+++ SUPPLIED RECORDS

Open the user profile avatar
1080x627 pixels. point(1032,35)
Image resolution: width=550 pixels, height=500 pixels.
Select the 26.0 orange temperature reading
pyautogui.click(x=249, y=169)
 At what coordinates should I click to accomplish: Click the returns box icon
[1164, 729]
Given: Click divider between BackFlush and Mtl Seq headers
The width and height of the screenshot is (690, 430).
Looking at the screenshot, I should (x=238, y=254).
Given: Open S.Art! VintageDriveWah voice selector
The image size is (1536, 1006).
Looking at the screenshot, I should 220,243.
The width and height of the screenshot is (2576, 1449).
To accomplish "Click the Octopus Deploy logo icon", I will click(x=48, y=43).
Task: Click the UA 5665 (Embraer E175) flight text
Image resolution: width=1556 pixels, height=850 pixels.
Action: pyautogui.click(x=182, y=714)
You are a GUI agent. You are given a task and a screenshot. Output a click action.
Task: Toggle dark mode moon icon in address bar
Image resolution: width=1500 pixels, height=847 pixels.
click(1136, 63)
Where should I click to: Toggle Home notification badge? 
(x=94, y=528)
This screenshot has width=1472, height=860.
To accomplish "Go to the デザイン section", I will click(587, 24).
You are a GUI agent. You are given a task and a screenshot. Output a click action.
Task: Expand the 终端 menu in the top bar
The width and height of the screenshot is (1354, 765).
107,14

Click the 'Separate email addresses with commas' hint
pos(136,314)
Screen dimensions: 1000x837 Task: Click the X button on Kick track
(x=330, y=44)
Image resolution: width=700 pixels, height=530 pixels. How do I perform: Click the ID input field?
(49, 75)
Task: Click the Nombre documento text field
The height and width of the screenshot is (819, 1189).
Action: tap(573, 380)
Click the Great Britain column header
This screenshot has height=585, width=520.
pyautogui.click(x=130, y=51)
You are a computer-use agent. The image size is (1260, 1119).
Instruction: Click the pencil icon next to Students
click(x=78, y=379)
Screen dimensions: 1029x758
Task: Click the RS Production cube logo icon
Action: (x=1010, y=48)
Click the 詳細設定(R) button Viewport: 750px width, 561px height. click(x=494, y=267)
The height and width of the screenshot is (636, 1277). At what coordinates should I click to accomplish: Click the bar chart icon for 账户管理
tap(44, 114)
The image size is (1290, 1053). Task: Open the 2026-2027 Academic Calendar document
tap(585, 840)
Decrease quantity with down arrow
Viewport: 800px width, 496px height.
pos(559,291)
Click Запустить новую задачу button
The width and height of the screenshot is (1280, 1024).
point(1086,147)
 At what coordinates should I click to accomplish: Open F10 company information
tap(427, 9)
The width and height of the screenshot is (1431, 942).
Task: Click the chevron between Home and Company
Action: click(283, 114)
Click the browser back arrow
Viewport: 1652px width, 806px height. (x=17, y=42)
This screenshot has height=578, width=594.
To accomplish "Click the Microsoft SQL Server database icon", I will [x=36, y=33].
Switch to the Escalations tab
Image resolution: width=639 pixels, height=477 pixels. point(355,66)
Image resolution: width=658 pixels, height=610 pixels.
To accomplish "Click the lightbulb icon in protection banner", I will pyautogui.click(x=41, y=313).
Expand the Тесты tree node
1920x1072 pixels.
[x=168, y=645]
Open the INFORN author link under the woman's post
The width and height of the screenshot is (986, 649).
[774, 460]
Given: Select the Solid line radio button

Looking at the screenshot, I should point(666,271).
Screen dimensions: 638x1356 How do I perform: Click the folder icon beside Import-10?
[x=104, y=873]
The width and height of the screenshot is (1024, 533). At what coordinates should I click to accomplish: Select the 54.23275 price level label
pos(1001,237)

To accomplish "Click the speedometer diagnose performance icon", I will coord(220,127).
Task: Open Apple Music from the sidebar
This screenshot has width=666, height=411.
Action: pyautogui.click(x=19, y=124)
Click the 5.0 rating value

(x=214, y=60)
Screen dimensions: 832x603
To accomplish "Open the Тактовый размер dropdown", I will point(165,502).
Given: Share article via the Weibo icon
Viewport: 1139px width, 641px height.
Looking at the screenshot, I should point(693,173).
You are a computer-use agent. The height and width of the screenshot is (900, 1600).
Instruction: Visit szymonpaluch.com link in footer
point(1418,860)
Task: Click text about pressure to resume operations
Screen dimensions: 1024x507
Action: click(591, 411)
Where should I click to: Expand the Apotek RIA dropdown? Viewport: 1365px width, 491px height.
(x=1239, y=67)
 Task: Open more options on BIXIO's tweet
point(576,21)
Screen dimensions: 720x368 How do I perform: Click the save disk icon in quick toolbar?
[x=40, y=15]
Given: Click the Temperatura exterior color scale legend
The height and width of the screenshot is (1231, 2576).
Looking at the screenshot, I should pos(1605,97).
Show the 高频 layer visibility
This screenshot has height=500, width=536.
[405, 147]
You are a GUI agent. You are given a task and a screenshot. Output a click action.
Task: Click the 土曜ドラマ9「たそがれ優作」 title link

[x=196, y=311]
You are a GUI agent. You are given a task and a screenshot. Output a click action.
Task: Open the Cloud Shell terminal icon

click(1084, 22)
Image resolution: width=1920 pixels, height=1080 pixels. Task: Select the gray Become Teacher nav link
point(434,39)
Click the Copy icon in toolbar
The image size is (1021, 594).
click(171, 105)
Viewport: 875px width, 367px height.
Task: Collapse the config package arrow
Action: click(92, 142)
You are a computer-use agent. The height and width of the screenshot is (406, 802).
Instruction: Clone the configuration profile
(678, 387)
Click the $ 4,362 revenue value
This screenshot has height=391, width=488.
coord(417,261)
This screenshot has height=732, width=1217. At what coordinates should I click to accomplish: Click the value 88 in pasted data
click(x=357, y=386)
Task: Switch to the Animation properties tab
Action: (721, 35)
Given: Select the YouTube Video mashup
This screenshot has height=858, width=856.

++++++

**TASK BRIEF:**
Copy the material above so that it matches line for line.

**ANSWER TO THIS PROBLEM:**
Open the user profile avatar
1080x627 pixels. point(1032,35)
Image resolution: width=550 pixels, height=500 pixels.
Select the 26.0 orange temperature reading
pyautogui.click(x=249, y=169)
 At what coordinates should I click to accomplish: Click the returns box icon
[1164, 729]
Given: Click divider between BackFlush and Mtl Seq headers
The width and height of the screenshot is (690, 430).
Looking at the screenshot, I should (x=238, y=254).
Given: Open S.Art! VintageDriveWah voice selector
The image size is (1536, 1006).
Looking at the screenshot, I should 220,243.
The width and height of the screenshot is (2576, 1449).
To accomplish "Click the Octopus Deploy logo icon", I will click(x=48, y=43).
Task: Click the UA 5665 (Embraer E175) flight text
Image resolution: width=1556 pixels, height=850 pixels.
Action: pyautogui.click(x=182, y=714)
You are a GUI agent. You are given a task and a screenshot. Output a click action.
Task: Toggle dark mode moon icon in address bar
Image resolution: width=1500 pixels, height=847 pixels.
click(1136, 63)
Where should I click to: Toggle Home notification badge? 
(x=94, y=528)
This screenshot has width=1472, height=860.
To accomplish "Go to the デザイン section", I will click(587, 24).
You are a GUI agent. You are given a task and a screenshot. Output a click action.
Task: Expand the 终端 menu in the top bar
The width and height of the screenshot is (1354, 765).
107,14

Click the 'Separate email addresses with commas' hint
pos(136,314)
Screen dimensions: 1000x837 Task: Click the X button on Kick track
(x=330, y=44)
Image resolution: width=700 pixels, height=530 pixels. How do I perform: Click the ID input field?
(49, 75)
Task: Click the Nombre documento text field
The height and width of the screenshot is (819, 1189).
Action: tap(573, 380)
Click the Great Britain column header
This screenshot has height=585, width=520.
pyautogui.click(x=130, y=51)
You are a computer-use agent. The image size is (1260, 1119).
Instruction: Click the pencil icon next to Students
click(x=78, y=379)
Screen dimensions: 1029x758
Task: Click the RS Production cube logo icon
Action: (x=1010, y=48)
Click the 詳細設定(R) button Viewport: 750px width, 561px height. click(x=494, y=267)
The height and width of the screenshot is (636, 1277). At what coordinates should I click to accomplish: Click the bar chart icon for 账户管理
tap(44, 114)
The image size is (1290, 1053). Task: Open the 2026-2027 Academic Calendar document
tap(585, 840)
Decrease quantity with down arrow
Viewport: 800px width, 496px height.
pos(559,291)
Click Запустить новую задачу button
The width and height of the screenshot is (1280, 1024).
point(1086,147)
 At what coordinates should I click to accomplish: Open F10 company information
tap(427, 9)
The width and height of the screenshot is (1431, 942).
Task: Click the chevron between Home and Company
Action: click(283, 114)
Click the browser back arrow
Viewport: 1652px width, 806px height. (x=17, y=42)
This screenshot has height=578, width=594.
To accomplish "Click the Microsoft SQL Server database icon", I will [x=36, y=33].
Switch to the Escalations tab
Image resolution: width=639 pixels, height=477 pixels. point(355,66)
Image resolution: width=658 pixels, height=610 pixels.
To accomplish "Click the lightbulb icon in protection banner", I will pyautogui.click(x=41, y=313).
Expand the Тесты tree node
1920x1072 pixels.
[x=168, y=645]
Open the INFORN author link under the woman's post
The width and height of the screenshot is (986, 649).
[774, 460]
Given: Select the Solid line radio button

Looking at the screenshot, I should point(666,271).
Screen dimensions: 638x1356 How do I perform: Click the folder icon beside Import-10?
[x=104, y=873]
The width and height of the screenshot is (1024, 533). At what coordinates should I click to accomplish: Select the 54.23275 price level label
pos(1001,237)

To accomplish "Click the speedometer diagnose performance icon", I will coord(220,127).
Task: Open Apple Music from the sidebar
This screenshot has width=666, height=411.
Action: pyautogui.click(x=19, y=124)
Click the 5.0 rating value

(x=214, y=60)
Screen dimensions: 832x603
To accomplish "Open the Тактовый размер dropdown", I will point(165,502).
Given: Share article via the Weibo icon
Viewport: 1139px width, 641px height.
Looking at the screenshot, I should point(693,173).
You are a computer-use agent. The height and width of the screenshot is (900, 1600).
Instruction: Visit szymonpaluch.com link in footer
point(1418,860)
Task: Click text about pressure to resume operations
Screen dimensions: 1024x507
Action: click(591, 411)
Where should I click to: Expand the Apotek RIA dropdown? Viewport: 1365px width, 491px height.
(x=1239, y=67)
 Task: Open more options on BIXIO's tweet
point(576,21)
Screen dimensions: 720x368 How do I perform: Click the save disk icon in quick toolbar?
[x=40, y=15]
Given: Click the Temperatura exterior color scale legend
The height and width of the screenshot is (1231, 2576).
Looking at the screenshot, I should pos(1605,97).
Show the 高频 layer visibility
This screenshot has height=500, width=536.
[405, 147]
You are a GUI agent. You are given a task and a screenshot. Output a click action.
Task: Click the 土曜ドラマ9「たそがれ優作」 title link

[x=196, y=311]
You are a GUI agent. You are given a task and a screenshot. Output a click action.
Task: Open the Cloud Shell terminal icon

click(1084, 22)
Image resolution: width=1920 pixels, height=1080 pixels. Task: Select the gray Become Teacher nav link
point(434,39)
Click the Copy icon in toolbar
The image size is (1021, 594).
click(171, 105)
Viewport: 875px width, 367px height.
Task: Collapse the config package arrow
Action: click(92, 142)
You are a computer-use agent. The height and width of the screenshot is (406, 802).
Instruction: Clone the configuration profile
(678, 387)
Click the $ 4,362 revenue value
This screenshot has height=391, width=488.
coord(417,261)
This screenshot has height=732, width=1217. At what coordinates should I click to accomplish: Click the value 88 in pasted data
click(x=357, y=386)
Task: Switch to the Animation properties tab
Action: (721, 35)
Given: Select the YouTube Video mashup
This screenshot has height=858, width=856.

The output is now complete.